PROBLEM DETAILS:
In the records below, the line with "sub (664, 1340)" opens the range and the line with "Introduction to FastHTML" closes it; print that range exactly and nothing else.

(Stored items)
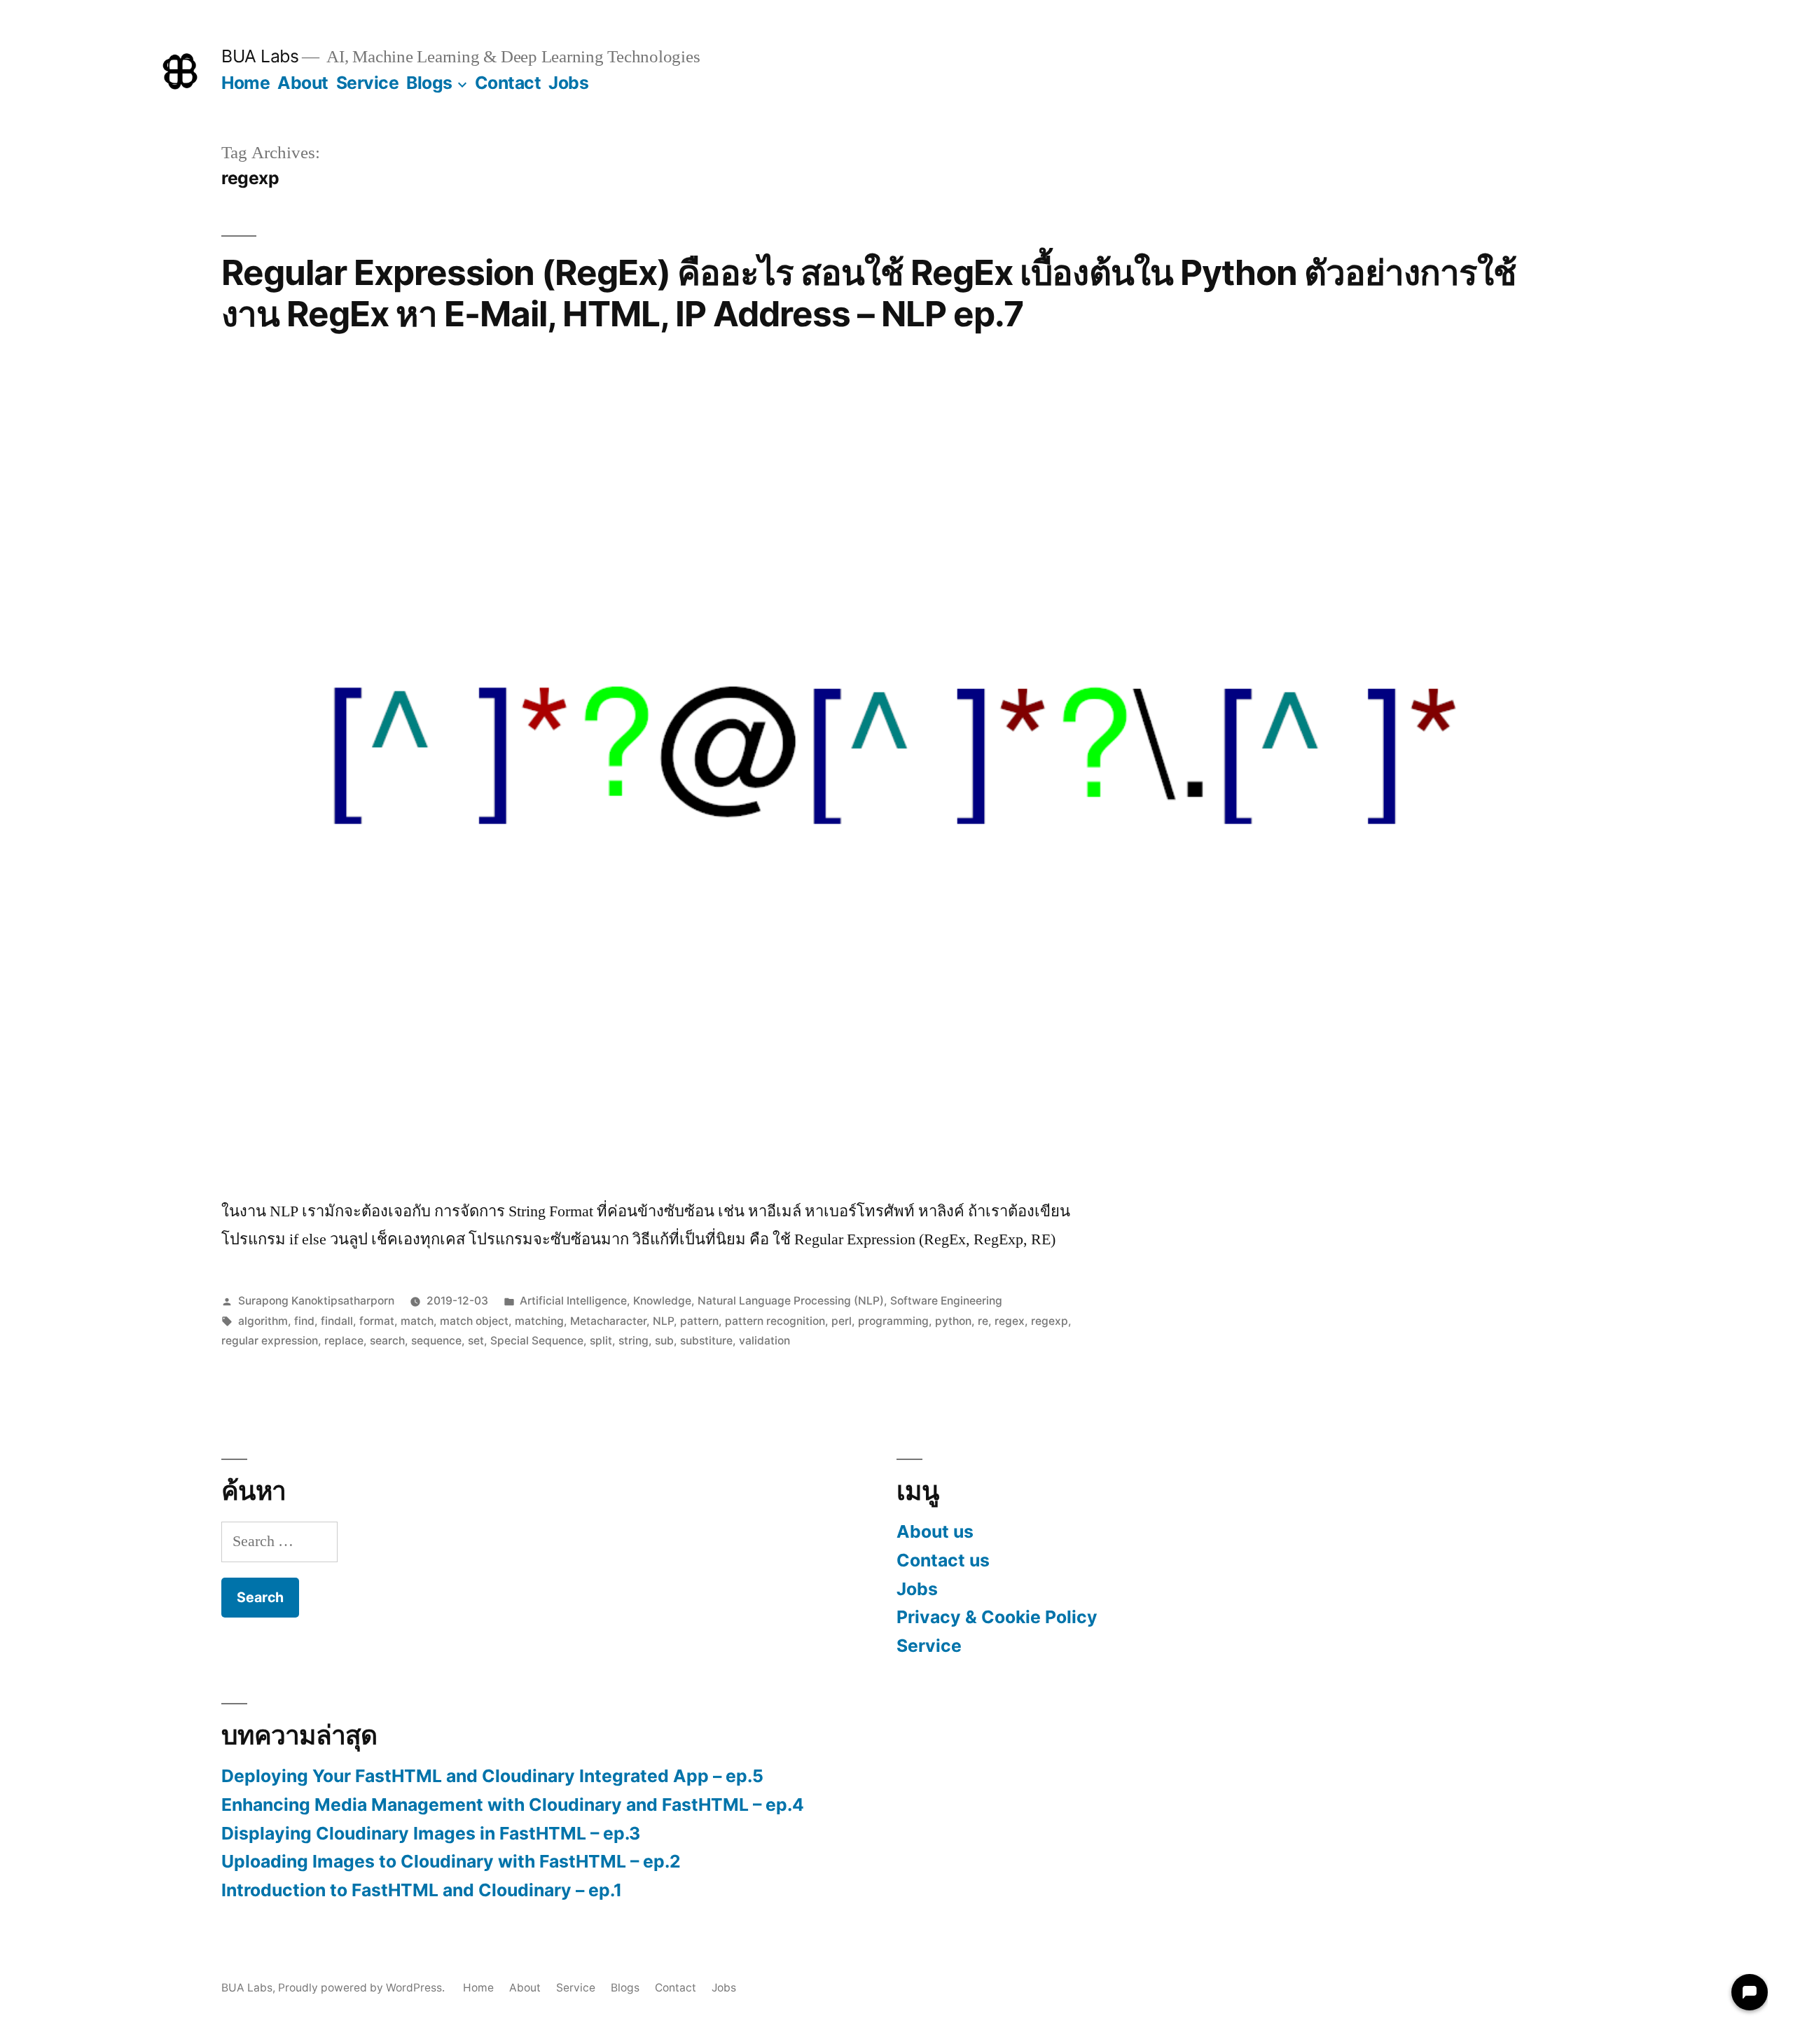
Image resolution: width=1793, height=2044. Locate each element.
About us (935, 1531)
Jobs (568, 82)
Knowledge (662, 1300)
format (376, 1321)
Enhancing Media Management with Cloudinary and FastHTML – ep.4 (512, 1804)
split (601, 1340)
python (953, 1321)
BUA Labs (259, 56)
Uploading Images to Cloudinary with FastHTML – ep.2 (451, 1861)
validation (764, 1340)
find (304, 1321)
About (302, 82)
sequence (436, 1340)
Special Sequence (536, 1340)
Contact (508, 82)
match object (474, 1321)
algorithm (263, 1321)
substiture (706, 1340)
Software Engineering (946, 1300)
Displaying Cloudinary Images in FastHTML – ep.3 (430, 1833)
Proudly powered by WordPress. (363, 1987)
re (983, 1321)
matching (539, 1321)
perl (841, 1321)
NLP (663, 1321)
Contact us (943, 1560)
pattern (699, 1321)
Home (245, 82)
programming (893, 1321)
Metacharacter (608, 1321)
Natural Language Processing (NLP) (791, 1300)
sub (664, 1340)
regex (1010, 1321)
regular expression (269, 1340)
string (633, 1340)
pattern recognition (775, 1321)
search (387, 1340)
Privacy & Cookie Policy (997, 1616)
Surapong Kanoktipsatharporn (316, 1300)
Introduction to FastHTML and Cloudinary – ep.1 (421, 1889)
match (417, 1321)
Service (367, 82)
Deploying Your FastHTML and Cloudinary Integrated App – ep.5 (492, 1775)
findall (337, 1321)
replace (344, 1340)
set (476, 1340)
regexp (1049, 1321)
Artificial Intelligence (573, 1300)
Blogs (429, 82)
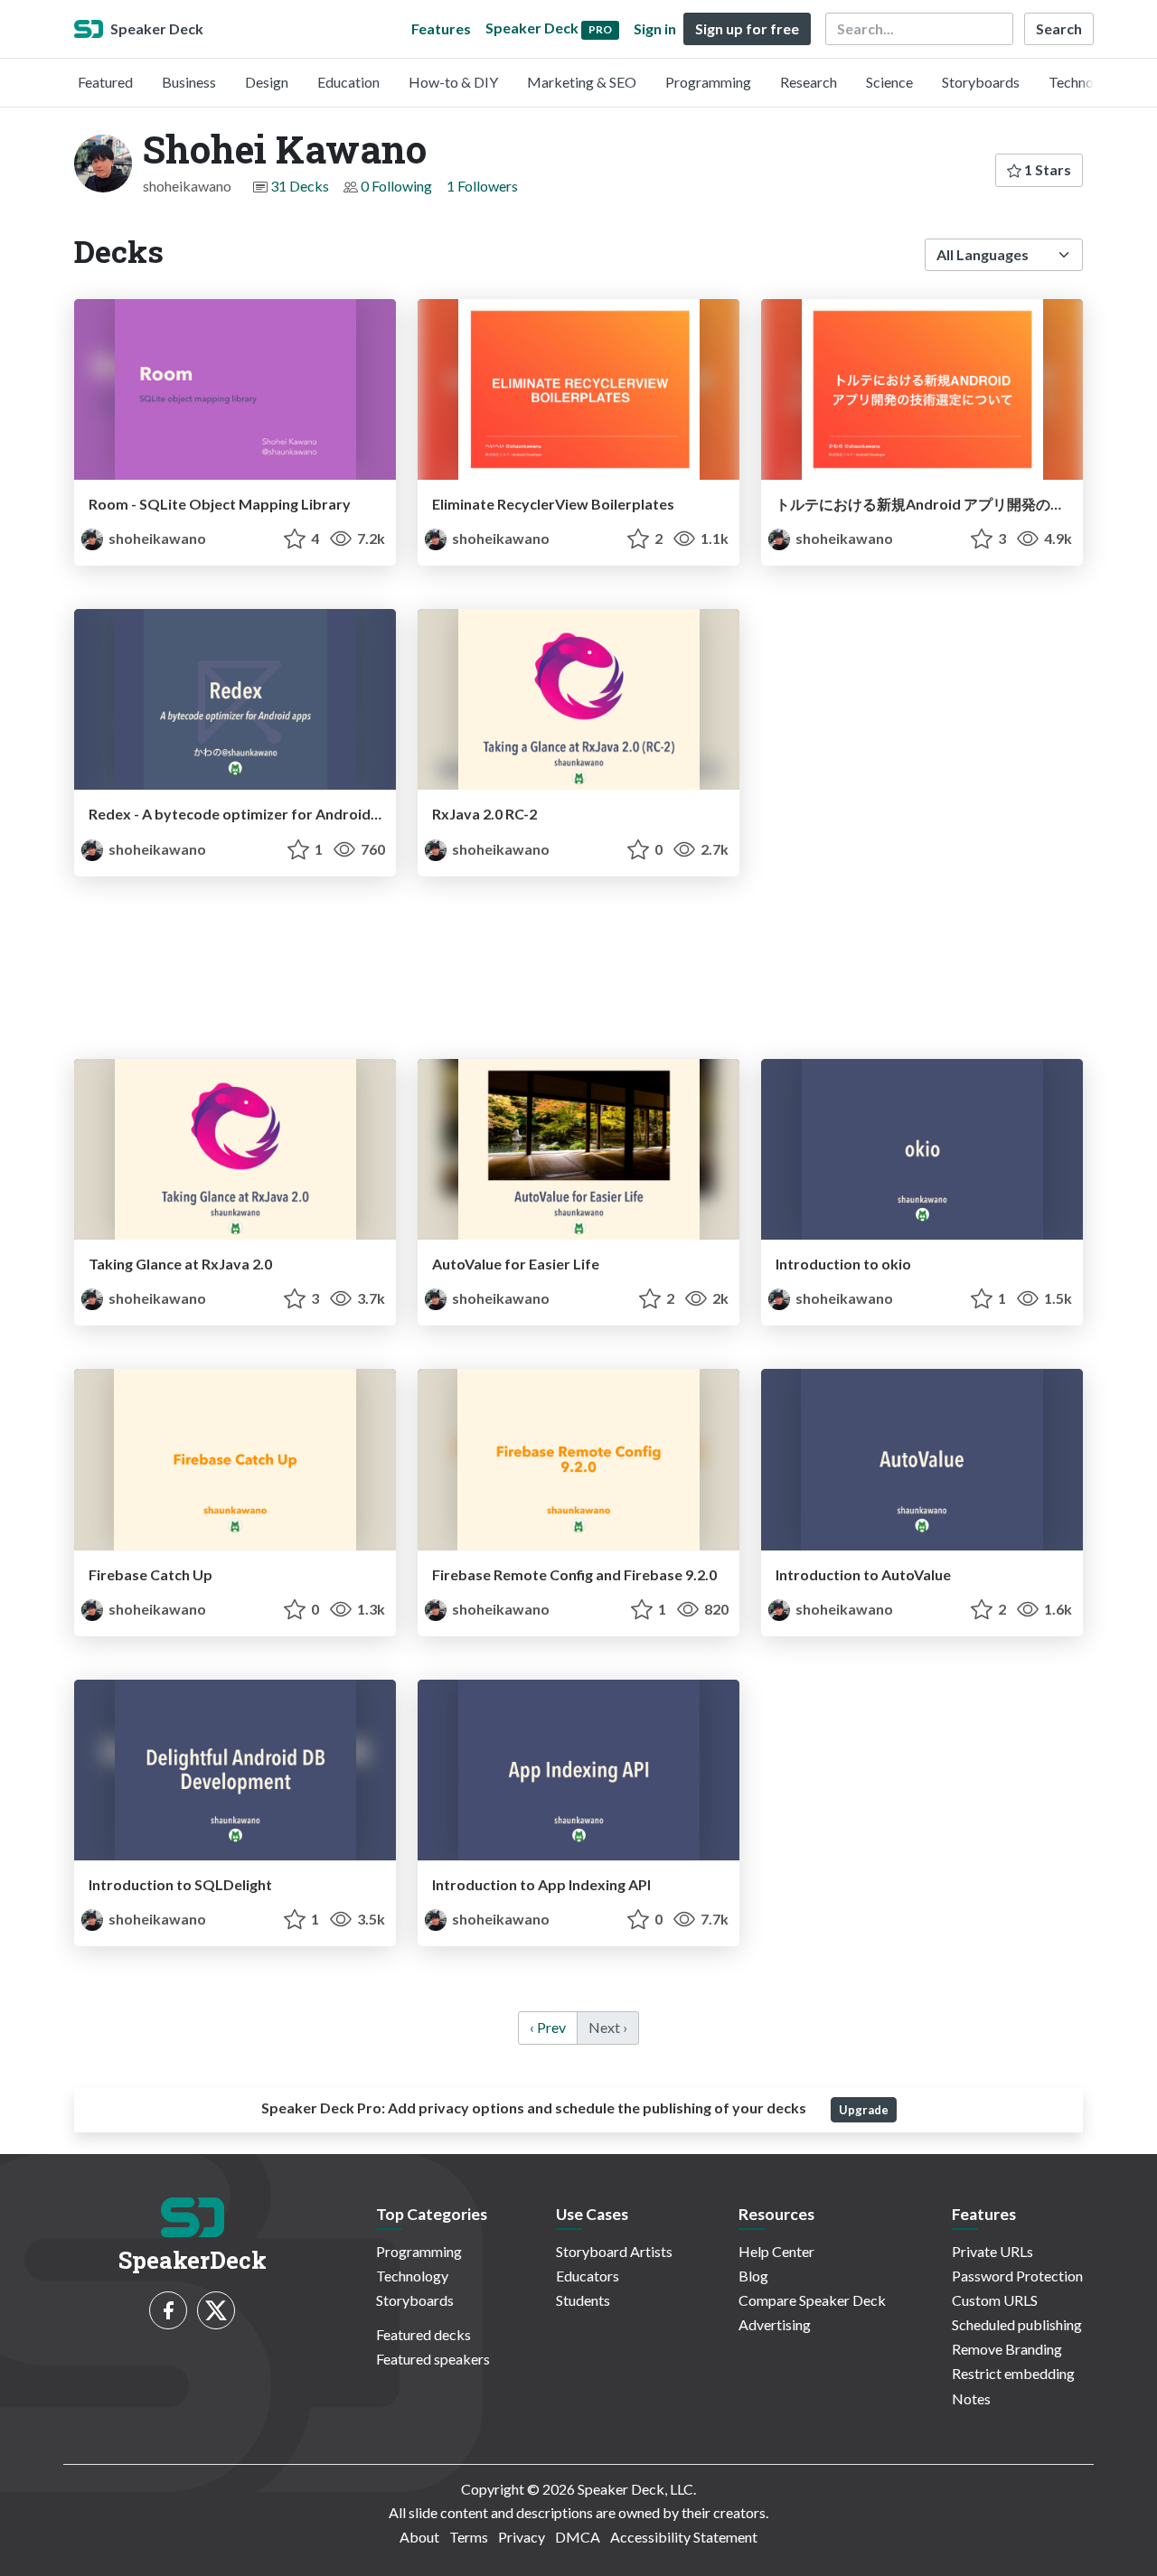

EXERCISE SOLUTION:
sub (664, 1340)
regex (1010, 1321)
regular expression (269, 1340)
string (633, 1340)
pattern recognition (775, 1321)
search (387, 1340)
Privacy & Cookie Policy (997, 1616)
Surapong Kanoktipsatharporn (316, 1300)
Introduction to FastHTML and Cloudinary – ep.1 (421, 1889)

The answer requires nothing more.